Author: Lucia Urcelay and colleagues, Ferruz Lab, CRG
Design method: Germinal + propietary pLM
First stage:
The first version of the nanobody was designed using the Germinal generative framework (reference: https://www.biorxiv.org/content/10.1101/2025.09.19.677421v1) . The workflow began by identifying the key interface residues in the Nipah virus Glycoprotein G–ephrin-B2 complex. From this analysis, a set of target hotspots was selected to guide Germinal’s conditional generation. Multiple hotspot combinations were tested, resulting in approximately 200 de novo nanobody sequences. Among these, the hotspot set A304, A305, A504, A558, A579 produced the most consistent performance across generations.

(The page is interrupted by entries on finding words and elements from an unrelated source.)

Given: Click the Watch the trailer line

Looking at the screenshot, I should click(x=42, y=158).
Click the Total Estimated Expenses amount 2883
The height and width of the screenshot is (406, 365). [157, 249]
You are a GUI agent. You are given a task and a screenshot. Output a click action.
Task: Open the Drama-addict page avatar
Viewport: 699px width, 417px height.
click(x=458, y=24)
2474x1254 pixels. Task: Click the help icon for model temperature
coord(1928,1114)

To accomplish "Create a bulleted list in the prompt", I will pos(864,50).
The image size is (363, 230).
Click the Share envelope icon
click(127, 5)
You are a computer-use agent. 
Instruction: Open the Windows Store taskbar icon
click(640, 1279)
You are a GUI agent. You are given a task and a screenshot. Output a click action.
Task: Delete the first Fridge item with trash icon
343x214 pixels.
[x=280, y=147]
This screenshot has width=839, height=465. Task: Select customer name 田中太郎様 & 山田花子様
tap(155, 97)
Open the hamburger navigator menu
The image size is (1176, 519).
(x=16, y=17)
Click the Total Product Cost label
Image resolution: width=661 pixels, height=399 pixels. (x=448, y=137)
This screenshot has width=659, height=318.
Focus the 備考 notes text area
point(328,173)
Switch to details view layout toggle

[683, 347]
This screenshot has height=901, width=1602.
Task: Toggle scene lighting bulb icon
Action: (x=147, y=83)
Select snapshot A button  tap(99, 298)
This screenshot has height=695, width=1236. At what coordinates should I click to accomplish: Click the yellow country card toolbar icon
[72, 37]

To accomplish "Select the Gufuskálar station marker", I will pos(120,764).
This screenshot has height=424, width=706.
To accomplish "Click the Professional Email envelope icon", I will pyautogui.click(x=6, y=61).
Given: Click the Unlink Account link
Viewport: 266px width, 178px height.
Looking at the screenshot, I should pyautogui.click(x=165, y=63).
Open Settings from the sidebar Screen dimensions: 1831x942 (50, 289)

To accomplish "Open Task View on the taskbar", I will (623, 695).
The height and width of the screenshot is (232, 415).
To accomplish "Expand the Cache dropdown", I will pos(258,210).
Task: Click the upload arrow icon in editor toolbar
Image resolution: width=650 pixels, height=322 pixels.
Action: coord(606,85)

For the top candidate selection, several structural and binding-relevant metrics were evaluated, including ipSAE, min-ipSAE, oDockQ, and ipLDDT. Then, the nanobody that presented the best overall performance across these metrics was selected and was therefore selected for optimization.
Second stage:
A proprietary protein language model was fine-tuned approximately 100 curated sequences characterized using in-silico metrics. This model produced a model capable of generating diverse nanobodies against Nipah virus. Inference was performed on the sequence from the first stage, then, the 10th percentile of lowest log likelihood residues were selected and replaced by highest log likelihood residues given by the model. This sequence is the result of that optimization.